Conclusions. These data aid in the classification of uncommon HCV subtypes while also providing a high-resolution view of viral diversity within infected patients, which may be relevant to the development of therapeutic regimens to minimize drug resistance.

Keywords: Hepatitis C virus, pyrosequencing, subtype classification, drug resistance mutations, viral diversity


Hepatitis C virus (HCV) is an enveloped, positive-strand RNA virus belonging to the Hepacivirus genus in the Flaviviridae family. Seven confirmed genotypes (1–7) are generally distinguished by phylogenetic methods and pair-wise distance calculations [1, 2]. On the basis of full genome nucleotide sequences, HCV genotypes diverged from each other by a pair-wise distance of >30%. Individual genotypes can be further divided into more closely related subtypes that diverged by a pair-wise distance of 15%–30%. All viral genotypes retain their repertoire of colinear structural and nonstructural genes, thereby facilitating preliminary genotype classification on the basis of partial genome sequences of short fragments (approximately 300–400 nucleotides) in the structural core/E1 region and the nonstructural NS5B region [3]. However, full genome sequences remain indispensible for the detection of genome recombination events.

While only recombinant HCV genotype 2 k/1b viruses have been found to actively circulate in the population so far [47], recombinants of genotypes 2/5, 2b/1b, 2b/1a, and 2i/6p have been detected in single isolates from humans [811]. Furthermore, the frequency of HCV intergenotype and intragenotype recombination may be underestimated because of the lack of robust detection methods [12, 13]. Although genotyping based on core/E1 or NS5B sequences has resulted in the provisional classification of a large number of subtype variants within each genotype, at least 1 but preferably ≥2 full genome sequences are required to confirm subtype designation [2, 12].

Accurate genotype and subtype classification is clinically important because major genotypes differ considerably in their response rates to treatment with pegylated interferon and ribavirin and with directly acting antiviral drugs (DAAs) that are designed mainly against genotype 1 isolates.
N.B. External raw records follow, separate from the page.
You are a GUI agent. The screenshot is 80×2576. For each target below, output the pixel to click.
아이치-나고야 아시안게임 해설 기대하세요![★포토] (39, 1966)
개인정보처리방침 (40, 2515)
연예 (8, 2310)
The limited efficacy of DAAs against other genotypes has been shown for genotype 3 [14], and treatment response rates for drug regimens containing boceprevir (an NS3 protease inhibitor) or BMS-790052 (an NS5A inhibitor) were found to vary even between subtypes 1a and 1b [15, 16]. Different baseline frequencies of drug resistance mutations may account for these differences [17], and such variation might become more significant if interferon-free regimens containing 1 or more DAAs could indeed displace the current standard of care [18]. Until clinically tolerable DAAs with high barriers to resistance against the complete spectrum of HCV genotypes become available [18, 19], accurate subtype determination and, possibly, drug resistance profiling of the individual's viral population may guide the optimal choice of drugs. Full genome deep sequencing, as performed in this study, allows the identification of drug resistance mutations across the genome that may exist as dominant or minor variants in treatment-naive patients, thereby informing the design of therapeutic regimens.

METHODS

Sample Collection

Plasma samples obtained from HCV-infected patients in Canada and the United Kingdom were received with no accompanying patient-associated demographic or clinical information. This study was approved by the Massachusetts General Hospital Review Board and was granted exemption by the Massachusetts Institute of Technology and Massachusetts General Hospital Review Boards as discarded diagnostic samples. Preliminary HCV genotypes were assigned by the clinical centers, and all samples were thought to represent poorly characterized variants of genotypes 2–4.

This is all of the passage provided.